The Orchestration Challenge
Building AI applications often starts with a single agent or tool. But production systems need something more sophisticated: workflows that coordinate multiple AI agents, handle long-running processes, manage errors gracefully, and know when to pause for human input.
At Mastra, we encountered this challenge while building real-world AI applications. A PDF-to-podcast workflow might need to download files, extract text, generate summaries, create audio, and handle failures at each step. A research workflow might need to search, analyze, wait for human approval, search more, and generate reports.
Traditional workflow orchestration wasn't built for AI's unique challenges:
- Streaming and real-time feedback during long-running AI operations
- Human-in-the-loop patterns where workflows pause for human decisions
- Error handling for non-deterministic AI failures
- Context management across workflow steps
- Resource management for expensive AI operations
Here's how we built an event-driven workflow system that handles these challenges elegantly.
Event-Driven Architecture Foundation
Our workflow system is built on event-driven architecture that treats every workflow operation as a stream of events:
export type StreamEvent =
| { type: 'step_start'; stepId: string; timestamp: number }
| { type: 'step_progress'; stepId: string; progress: number; message?: string }
| { type: 'step_success'; stepId: string; output: any; timestamp: number }
| { type: 'step_error'; stepId: string; error: string; timestamp: number }
| { type: 'step_suspended'; stepId: string; suspendData: any; timestamp: number }
| { type: 'step_resumed'; stepId: string; resumeData: any; timestamp: number }
| { type: 'workflow_complete'; output: any; timestamp: number };
export type WatchEvent =
| { type: 'workflow_started'; workflowId: string; input: any }
| { type: 'workflow_completed'; workflowId: string; output: any }
| { type: 'workflow_failed'; workflowId: string; error: string }
| { type: 'workflow_suspended'; workflowId: string; stepId: string };
This event system provides real-time visibility into workflow execution and enables sophisticated error handling and recovery patterns.

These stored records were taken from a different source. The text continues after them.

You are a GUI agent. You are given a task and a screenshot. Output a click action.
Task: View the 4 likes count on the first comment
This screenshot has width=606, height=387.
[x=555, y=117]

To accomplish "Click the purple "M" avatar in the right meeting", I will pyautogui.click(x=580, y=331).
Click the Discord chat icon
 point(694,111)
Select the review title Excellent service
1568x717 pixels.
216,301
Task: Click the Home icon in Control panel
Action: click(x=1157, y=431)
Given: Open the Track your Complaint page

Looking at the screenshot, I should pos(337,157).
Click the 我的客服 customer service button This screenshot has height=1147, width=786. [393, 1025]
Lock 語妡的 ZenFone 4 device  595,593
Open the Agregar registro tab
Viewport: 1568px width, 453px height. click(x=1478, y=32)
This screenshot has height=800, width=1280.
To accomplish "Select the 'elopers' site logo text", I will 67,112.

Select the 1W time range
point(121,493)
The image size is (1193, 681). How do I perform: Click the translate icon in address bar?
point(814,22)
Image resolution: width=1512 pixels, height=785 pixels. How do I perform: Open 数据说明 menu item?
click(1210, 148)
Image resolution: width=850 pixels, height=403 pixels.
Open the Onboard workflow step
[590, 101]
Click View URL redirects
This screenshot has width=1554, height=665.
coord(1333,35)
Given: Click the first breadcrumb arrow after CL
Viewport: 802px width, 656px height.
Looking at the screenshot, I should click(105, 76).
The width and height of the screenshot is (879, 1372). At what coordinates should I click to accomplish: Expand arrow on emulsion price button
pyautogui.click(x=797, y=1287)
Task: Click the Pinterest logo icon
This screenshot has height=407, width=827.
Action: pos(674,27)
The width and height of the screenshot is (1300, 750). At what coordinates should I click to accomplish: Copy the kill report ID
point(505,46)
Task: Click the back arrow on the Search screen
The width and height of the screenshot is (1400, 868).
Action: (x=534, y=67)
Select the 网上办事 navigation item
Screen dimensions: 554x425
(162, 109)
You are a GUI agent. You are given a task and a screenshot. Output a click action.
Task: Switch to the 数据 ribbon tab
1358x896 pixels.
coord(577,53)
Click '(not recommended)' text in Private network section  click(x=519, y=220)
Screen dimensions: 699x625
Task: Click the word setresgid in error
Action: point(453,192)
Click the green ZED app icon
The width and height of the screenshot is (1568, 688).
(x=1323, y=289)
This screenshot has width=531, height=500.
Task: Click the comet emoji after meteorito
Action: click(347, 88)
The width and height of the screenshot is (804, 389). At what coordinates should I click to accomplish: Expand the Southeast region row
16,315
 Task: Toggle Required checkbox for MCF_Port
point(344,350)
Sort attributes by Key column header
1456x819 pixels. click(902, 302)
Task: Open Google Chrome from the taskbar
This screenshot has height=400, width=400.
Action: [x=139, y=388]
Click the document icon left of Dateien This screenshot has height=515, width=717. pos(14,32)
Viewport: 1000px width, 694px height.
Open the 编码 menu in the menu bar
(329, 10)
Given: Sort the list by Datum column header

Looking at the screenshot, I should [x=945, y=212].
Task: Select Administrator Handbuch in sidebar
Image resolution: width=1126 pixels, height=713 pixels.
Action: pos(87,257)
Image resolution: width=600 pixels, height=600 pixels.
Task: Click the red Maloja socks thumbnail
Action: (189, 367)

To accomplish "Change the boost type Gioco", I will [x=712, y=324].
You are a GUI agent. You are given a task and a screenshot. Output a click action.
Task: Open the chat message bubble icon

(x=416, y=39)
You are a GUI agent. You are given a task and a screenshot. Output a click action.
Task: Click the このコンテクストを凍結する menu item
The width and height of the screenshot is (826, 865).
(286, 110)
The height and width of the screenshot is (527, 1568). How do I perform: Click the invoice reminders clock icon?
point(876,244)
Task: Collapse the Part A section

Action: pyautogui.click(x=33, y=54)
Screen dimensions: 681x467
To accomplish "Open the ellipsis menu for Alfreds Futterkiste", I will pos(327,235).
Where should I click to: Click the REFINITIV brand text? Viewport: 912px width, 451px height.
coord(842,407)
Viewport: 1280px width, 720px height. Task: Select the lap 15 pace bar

The Evented Execution Engine
Our execution engine processes workflows as event streams:
export class EventedExecutionEngine implements ExecutionEngine {
private eventProcessor: WorkflowEventProcessor;
private emitter: Emitter;
async execute<TInput, TOutput>(
workflow: Workflow,
input: TInput,
context: RuntimeContext
): Promise<WorkflowResult<TOutput>> {
const executionId = randomUUID();
// Emit workflow start event
await this.emitter.emit('workflow_started', {
workflowId: workflow.id,
executionId,
input,
timestamp: Date.now()
});
try {
// Process workflow as event stream
const result = await this.eventProcessor.processWorkflow(
workflow,
input,
context,
executionId
);
await this.emitter.emit('workflow_completed', {
workflowId: workflow.id,
executionId,
output: result.output,
timestamp: Date.now()
});
return result;
} catch (error) {
await this.emitter.emit('workflow_failed', {
workflowId: workflow.id,
executionId,
error: error.message,
timestamp: Date.now()
});
throw error;
}
}
async stream<TInput>(
workflow: Workflow,
input: TInput,
context: RuntimeContext
): Promise<ReadableStream<StreamEvent>> {
return new ReadableStream({
start: async (controller) => {
try {
await this.streamWorkflowExecution(workflow, input, context, controller);
} catch (error) {
controller.error(error);
}
}
});
}
}
This architecture enables both fire-and-forget execution and real-time streaming of workflow progress.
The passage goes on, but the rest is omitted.